Singaporean regulators are increasing their control over the country’s cryptocurrency trading activity. The head of Singapore’s central bank stated that the city is mulling new steps to make cryptocurrency trading even more challenging for retail investors on Monday, August 29.
The Monetary Authority of Singapore’s (MAS) managing director, Ravi Menon, said the following in a seminar on Monday:
“Adding frictions on retail access to cryptocurrencies is an area we are contemplating. “These may include customer suitability tests and restricting the use of leverage and credit facilities for cryptocurrency trading”.
He added that retail investors have been “irrationally oblivious” to the dangers involved in trading cryptocurrencies. The MAS established guidelines in January of this year to restrict cryptocurrency trading service providers from advertising their services to the general public. This was a move to protect small-scale investors from the market’s turbulence.
MAS Is Moving Forward with Crypto Regulations
The MAS is implementing new measures to introduce crypto rules into the nation in order to address the ongoing liquidity problem and withdrawals, particularly with the present situation with the troubled hedge fund Three Arrows Capital.

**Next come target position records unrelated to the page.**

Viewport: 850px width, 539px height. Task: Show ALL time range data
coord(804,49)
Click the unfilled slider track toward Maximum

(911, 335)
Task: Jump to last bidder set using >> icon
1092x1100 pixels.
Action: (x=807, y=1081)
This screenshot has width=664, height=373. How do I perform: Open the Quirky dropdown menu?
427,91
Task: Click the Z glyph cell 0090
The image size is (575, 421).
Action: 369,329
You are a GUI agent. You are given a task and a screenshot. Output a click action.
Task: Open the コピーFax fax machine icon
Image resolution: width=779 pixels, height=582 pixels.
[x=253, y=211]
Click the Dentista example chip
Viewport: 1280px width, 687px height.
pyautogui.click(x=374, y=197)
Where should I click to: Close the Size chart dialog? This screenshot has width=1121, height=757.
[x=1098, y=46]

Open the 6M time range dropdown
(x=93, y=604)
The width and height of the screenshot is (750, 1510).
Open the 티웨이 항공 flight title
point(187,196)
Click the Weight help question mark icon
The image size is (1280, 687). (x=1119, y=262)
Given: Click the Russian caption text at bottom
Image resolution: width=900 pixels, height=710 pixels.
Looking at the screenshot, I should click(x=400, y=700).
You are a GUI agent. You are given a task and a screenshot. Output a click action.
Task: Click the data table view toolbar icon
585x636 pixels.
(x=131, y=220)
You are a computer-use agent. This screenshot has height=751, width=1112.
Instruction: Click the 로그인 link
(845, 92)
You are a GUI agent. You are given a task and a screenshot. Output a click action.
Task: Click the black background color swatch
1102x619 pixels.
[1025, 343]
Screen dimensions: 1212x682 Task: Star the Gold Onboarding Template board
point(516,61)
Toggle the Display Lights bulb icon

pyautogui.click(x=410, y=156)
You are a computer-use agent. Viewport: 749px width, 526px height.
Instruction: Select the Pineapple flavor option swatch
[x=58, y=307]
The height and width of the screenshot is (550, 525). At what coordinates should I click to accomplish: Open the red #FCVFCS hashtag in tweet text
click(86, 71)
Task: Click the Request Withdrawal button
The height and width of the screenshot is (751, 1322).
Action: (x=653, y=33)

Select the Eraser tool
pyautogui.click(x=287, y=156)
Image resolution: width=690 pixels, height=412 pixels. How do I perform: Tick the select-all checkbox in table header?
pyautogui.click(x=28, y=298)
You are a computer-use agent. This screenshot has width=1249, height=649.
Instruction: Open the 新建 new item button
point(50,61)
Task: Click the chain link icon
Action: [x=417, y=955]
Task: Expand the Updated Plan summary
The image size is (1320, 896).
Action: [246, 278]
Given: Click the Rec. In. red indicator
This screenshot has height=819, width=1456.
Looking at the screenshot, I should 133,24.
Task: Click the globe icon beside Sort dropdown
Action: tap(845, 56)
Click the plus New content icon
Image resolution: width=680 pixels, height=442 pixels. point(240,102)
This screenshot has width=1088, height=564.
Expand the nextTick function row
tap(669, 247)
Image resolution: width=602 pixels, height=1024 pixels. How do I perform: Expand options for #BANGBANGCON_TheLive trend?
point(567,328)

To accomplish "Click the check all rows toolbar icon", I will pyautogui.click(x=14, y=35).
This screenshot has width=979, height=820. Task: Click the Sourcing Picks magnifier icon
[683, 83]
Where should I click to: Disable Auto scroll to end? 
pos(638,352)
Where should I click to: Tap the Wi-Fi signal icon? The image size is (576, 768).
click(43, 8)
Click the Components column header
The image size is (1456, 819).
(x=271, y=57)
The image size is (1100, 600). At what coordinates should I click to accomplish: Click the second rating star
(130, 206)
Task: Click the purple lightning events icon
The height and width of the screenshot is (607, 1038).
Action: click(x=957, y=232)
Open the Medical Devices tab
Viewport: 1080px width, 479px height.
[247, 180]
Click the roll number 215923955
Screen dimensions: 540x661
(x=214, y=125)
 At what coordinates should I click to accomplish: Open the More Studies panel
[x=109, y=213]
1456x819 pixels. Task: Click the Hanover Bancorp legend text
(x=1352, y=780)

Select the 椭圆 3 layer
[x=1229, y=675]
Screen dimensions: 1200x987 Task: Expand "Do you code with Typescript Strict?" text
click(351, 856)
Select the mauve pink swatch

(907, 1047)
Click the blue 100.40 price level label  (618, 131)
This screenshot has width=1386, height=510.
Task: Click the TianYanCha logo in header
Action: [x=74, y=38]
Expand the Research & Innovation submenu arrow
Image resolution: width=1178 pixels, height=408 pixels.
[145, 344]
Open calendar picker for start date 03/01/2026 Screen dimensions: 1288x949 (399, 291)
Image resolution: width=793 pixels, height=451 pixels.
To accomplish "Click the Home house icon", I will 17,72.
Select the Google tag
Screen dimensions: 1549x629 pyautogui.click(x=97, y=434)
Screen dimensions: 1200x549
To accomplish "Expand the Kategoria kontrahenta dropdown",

All businesses holding MAS’s Digital Payment Token licenses received thorough questionnaires from the central bank of Singapore last week. The objective, according to the Bloomberg article, was to gather “very granular information” on the operations and assets of the scrutinized crypto businesses.
The MAS seeks to examine the interdependence and financial stability of crypto companies. The collapse of the hedge firm Three Arrows Capital this year has dealt a serious blow to the cryptocurrency markets.
The top lending and borrowing counterparties, top tokens owned, top tokens staked via decentralized finance protocols, and the amount loaned are just a few of the critical information that the MAS is aiming to gather from cryptocurrency enterprises.
The head of MAS, Ravi Menon, stated that they have been working on a regulatory framework last month in July. Consumer protection, market behaviour, and reserve backing for stablecoins will all be covered by this framework.